Все поправимо. Хроники частной жизни - стр. 55
Сейчас, чтобы совсем охладить Киреева, Мишке пришлось привести дополнительный аргумент.
– И где ты, Кирей, возьмешь горку возле вражеского штаба? – спросил он иронически. – Насыпешь, что ли?
Киреев на секунду задумался, и Мишка тут же перевел разговор.
– Испытания видел? – спросил он, и по тому, как Киреев стал кашлять и вытирать задубелым от частого такого использования рукавом полушубка соплю, понял, что Кирееву пришлось все время просидеть в подвале с матерью и сестрой и ничего он не видел. Не дожидаясь прямого ответа, чтобы окончательно не унижать товарища, Мишка стал рассказывать о том, что удалось увидеть ему.
Киреев про рев и огонь слушал без всякого интереса, а дослушав, пожал плечами.
– Подумаешь, – сказал он, и Мишка сразу понял, что приятель не пижонит, а действительно что-то знает, неизвестное Мишке. – Отец все давно рассказал, потому что он ночью матери все рассказывает, а я не сплю и слушаю, это испытывают двигатель для такой ракеты, которая долетит до Америки, и от всех ихних небоскребов на Волл-стрите ничего не останется, она сильнее, чем атомная бомба. А твой отец не рассказывал, что ли?
Киреев сморозил очевидную глупость и насчет ракеты, и насчет небоскребов. Но убедительно возразить ему Мишка не мог, потому что действительно почти никогда не слышал, чтобы отец что-нибудь рассказывал о работе, кроме того, кто обмывал звездочку или кого переводят в Москву, Ленинград или Харьков, а если что-то еще и рассказывал матери ночью, то Мишка в это время всегда уже спал, а пока он не спал, мать с отцом лежали тихо и, казалось, сами спали. Мишка задумался о ракете и вдруг вспомнил картинку в книге: бородатый старик в круглой шляпе и маленьких очках, а рядом сигара, похожая на дирижабль, только длиннее, от нее назад отходит сноп огня с облаком дыма, и в этом огне – стрелочки, которые показывают, куда идет сила от огня. Картинка не противоречила Киреевскому рассказу… Впрочем, что это была за книга и что было написано под картинкой, Мишка не помнил.
Чтобы не высказываться по сомнительному поводу, Мишка перевел разговор на заключенных, которых провезли по улице перед испытаниями, но и тут Киреев оказался хорошо осведомленным.
– Они и делают двигатели, – сказал он, – их набрали из всяких инженеров-вредителей и профессоров еще дореволюционных, а еще там пленные немцы есть, тоже инженеры, а твой отец и другие офицеры ими только командуют и следят, чтобы не вредили.
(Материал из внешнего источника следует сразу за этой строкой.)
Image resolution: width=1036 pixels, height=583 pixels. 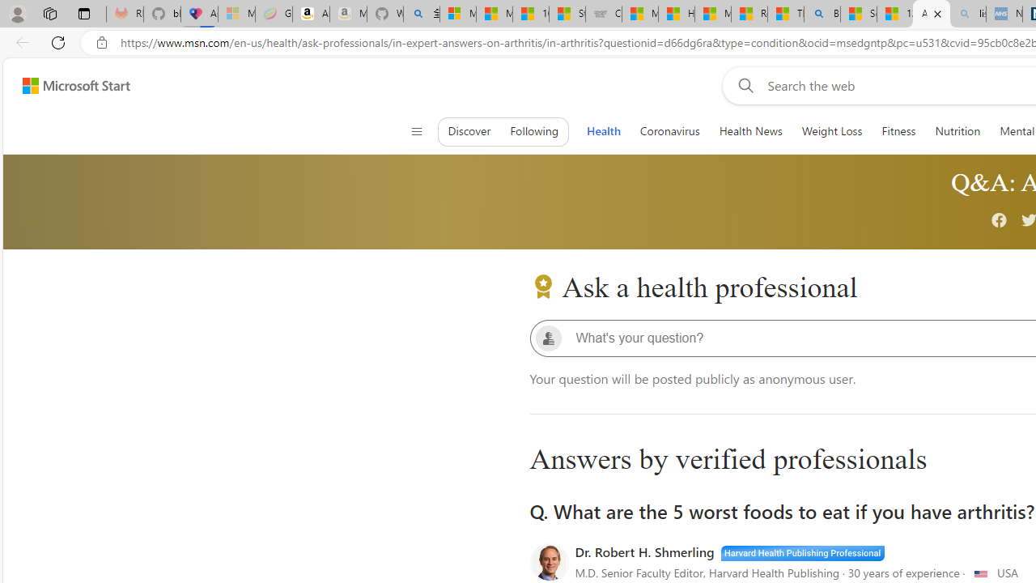 What do you see at coordinates (602, 130) in the screenshot?
I see `'Health'` at bounding box center [602, 130].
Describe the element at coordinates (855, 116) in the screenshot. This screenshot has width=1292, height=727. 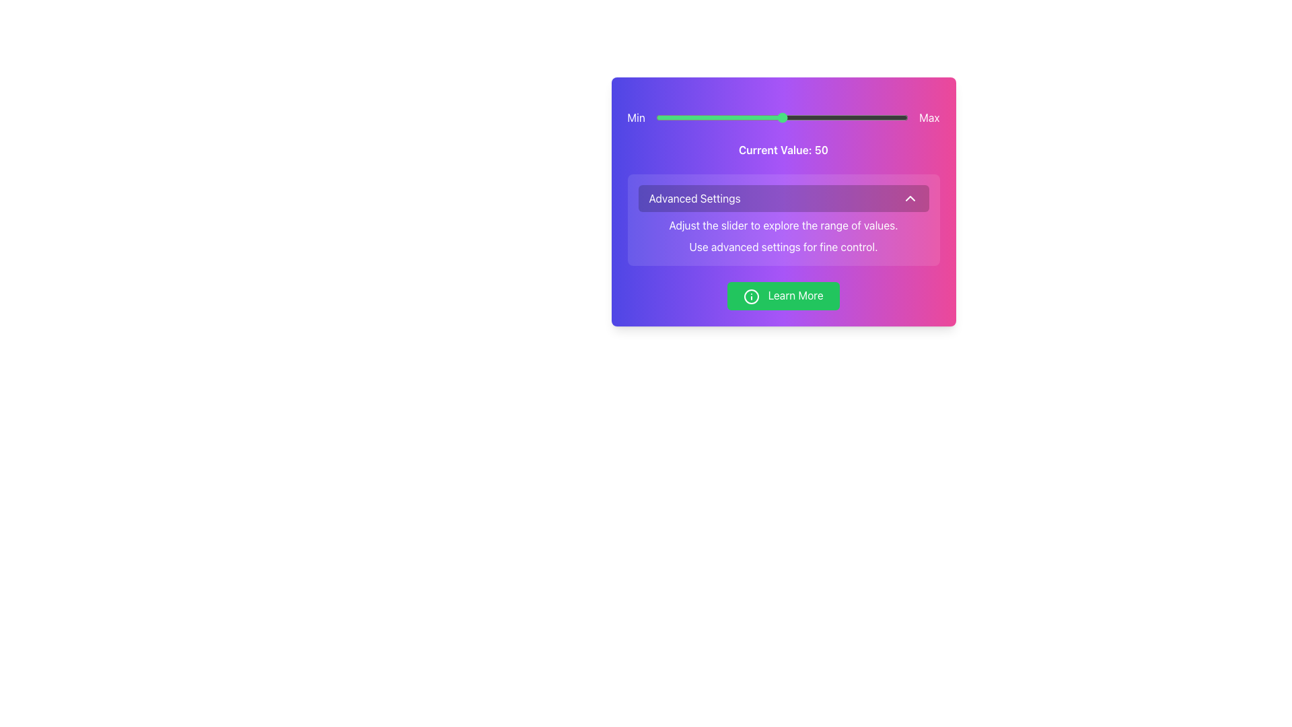
I see `the value of the slider` at that location.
Потому что если среди них будет диверсант, то взорвет весь завод и городок тоже… И дядя Коля Носов…
Тут Киреев вдруг замолчал, как будто его заткнули, отвернулся и стал возиться со ржавым колесом, пытаясь его снова втащить на горку.
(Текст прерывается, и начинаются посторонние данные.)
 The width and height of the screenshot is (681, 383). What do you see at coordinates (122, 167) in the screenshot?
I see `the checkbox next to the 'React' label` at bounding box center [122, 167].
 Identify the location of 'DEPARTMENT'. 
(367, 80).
– Чего дядя Коля Носов? – пихнул Мишка Киреева в бок, а ногой наступил на колесо, чтобы прекратить дурацкое занятие. – Чего, ну?
Киреев бросил колесо и сел на бревна. Мишка сел рядом.
– Курить будешь? – спросил Киреев, взрослым жестом откидывая полу полушубка и доставая из кармана штанов на этот раз мятый «Дукат». – Спички есть?
Спичек у Мишки, конечно, не было, и они стали прикуривать обычным способом – наводя как раз вылезшее солнце через складную лупу, которую Мишка всегда таскал с собой, на край сигареты, пока он не начал тлеть, а потом лихорадочно затягиваясь, чтобы раскурить.